Lucent Technologies Inc. will take a US$300 million charge on its first quarter of 2006 financial statement after a judge ruled against the company in a bankruptcy case on Wednesday.
Judge Joel B. Rosenthal of the U.S. Bankruptcy Court for the District of Delaware ordered Lucent to pay about $244 million, plus statutory interest and other costs in the bankruptcy proceeding of Winstar Communications Inc. The $300 million charge will be assessed in the 2006 first fiscal quarter, which ends Dec. 31, 2005, said Lucent, a network hardware, software and services vendor based in Murray Hill, New Jersey.
Winstar, a broadband network and service provider, filed for bankruptcy in April 2001. The company sued Lucent for $10 billion, saying its bankruptcy was caused by Lucent's breach of obligations in a strategic partnership between the two companies.

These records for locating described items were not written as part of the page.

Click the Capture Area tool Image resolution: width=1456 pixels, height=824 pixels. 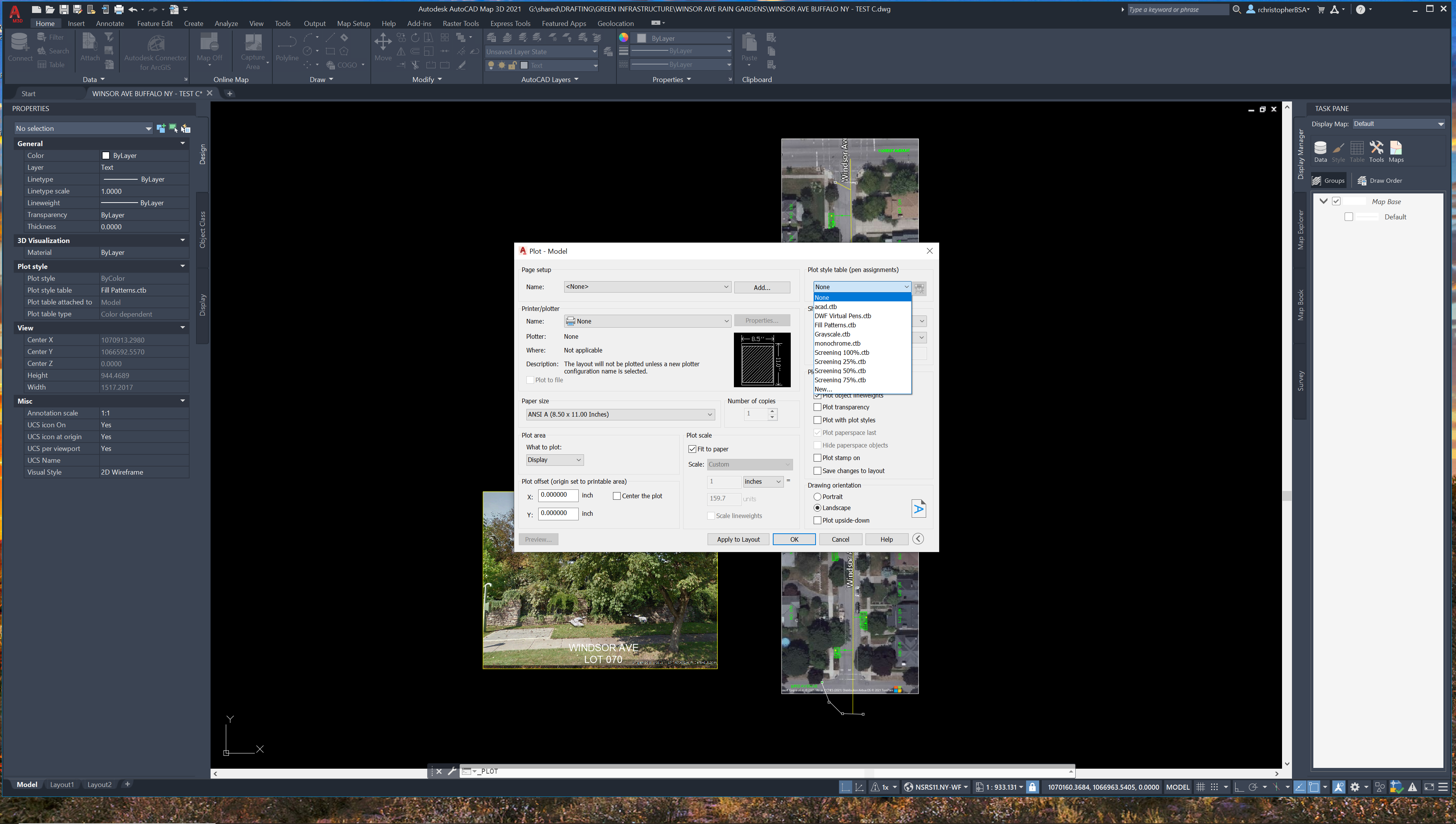click(253, 50)
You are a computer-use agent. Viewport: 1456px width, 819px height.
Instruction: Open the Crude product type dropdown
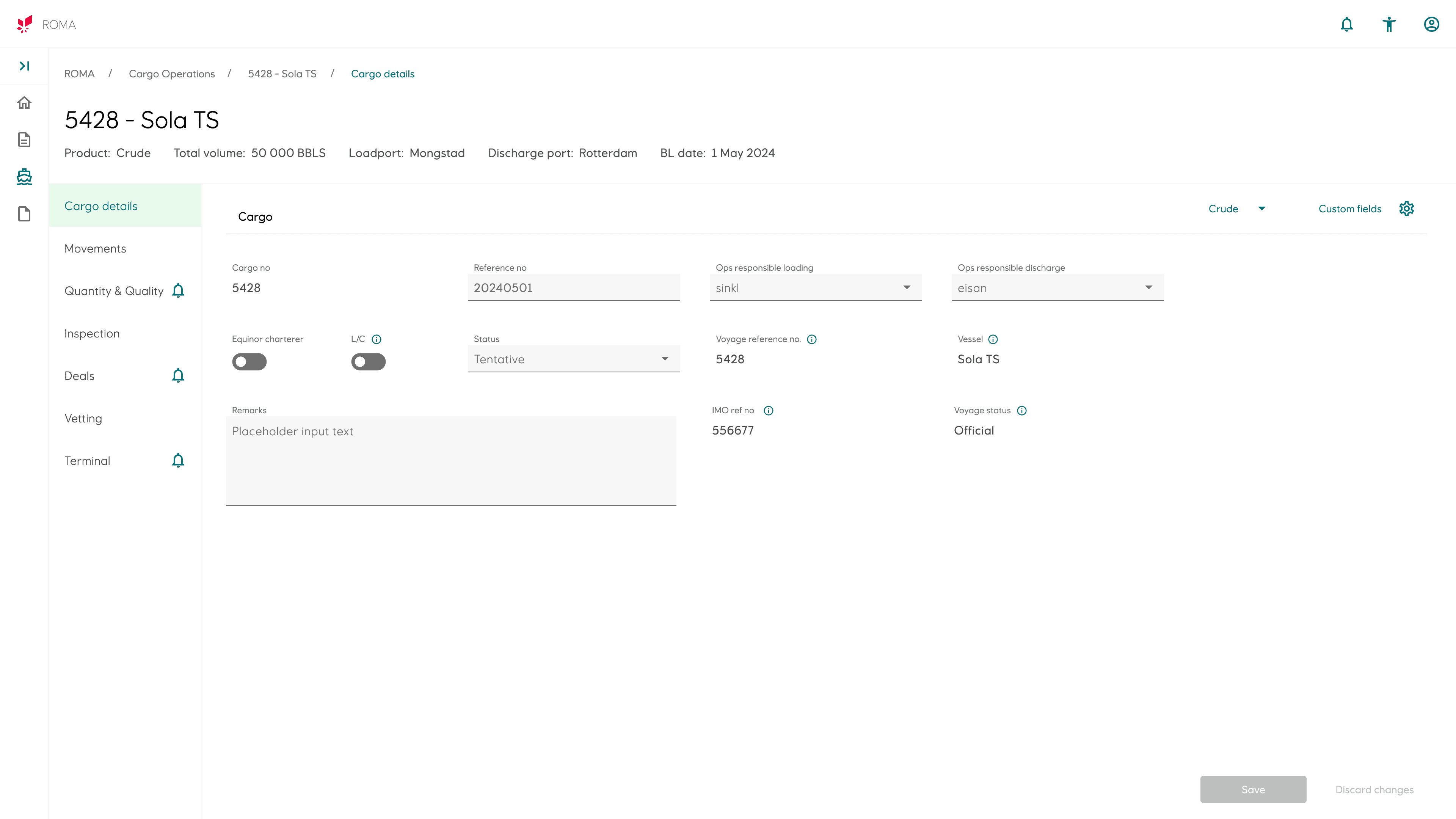[1236, 209]
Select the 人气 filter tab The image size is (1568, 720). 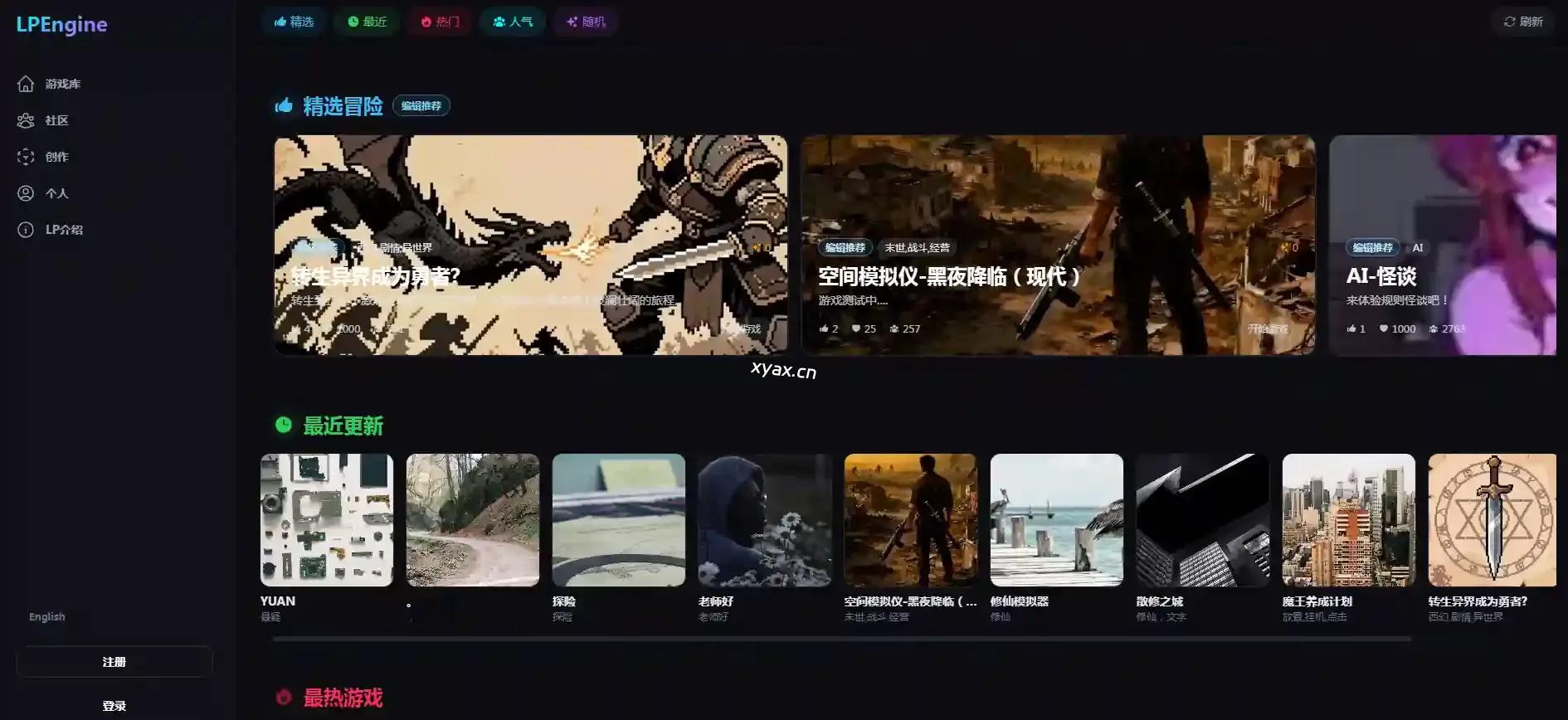513,22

The two companies entered into a partnership in 1998. Lucent had an agreement with Winstar to provide telecommunications equipment and services. The judge's ruling focused on two Winstar claims, the breach of contract allegation and a bankruptcy preference claim, with Winstar saying Lucent should return payments Winstar made.
Lucent disagrees with both claims, a company spokesman said.
"We have made strong arguments supporting our view that this suit was without merit," said Lucent general counsel Bill Carapezzi, in a statement. "We are examining the judge's ruling very carefully and will vigorously appeal the decision."
In May 2004, Lucent was fined $25 million by the U.S. Securities and Exchange Commission (SEC), which accused the company of accounting fraud worth $1.1 billion. In part of that investigation, the SEC found that a former Lucent sales executive worked with a Winstar executive to improperly report $125 million in software purchases in Lucent's fiscal year 2000.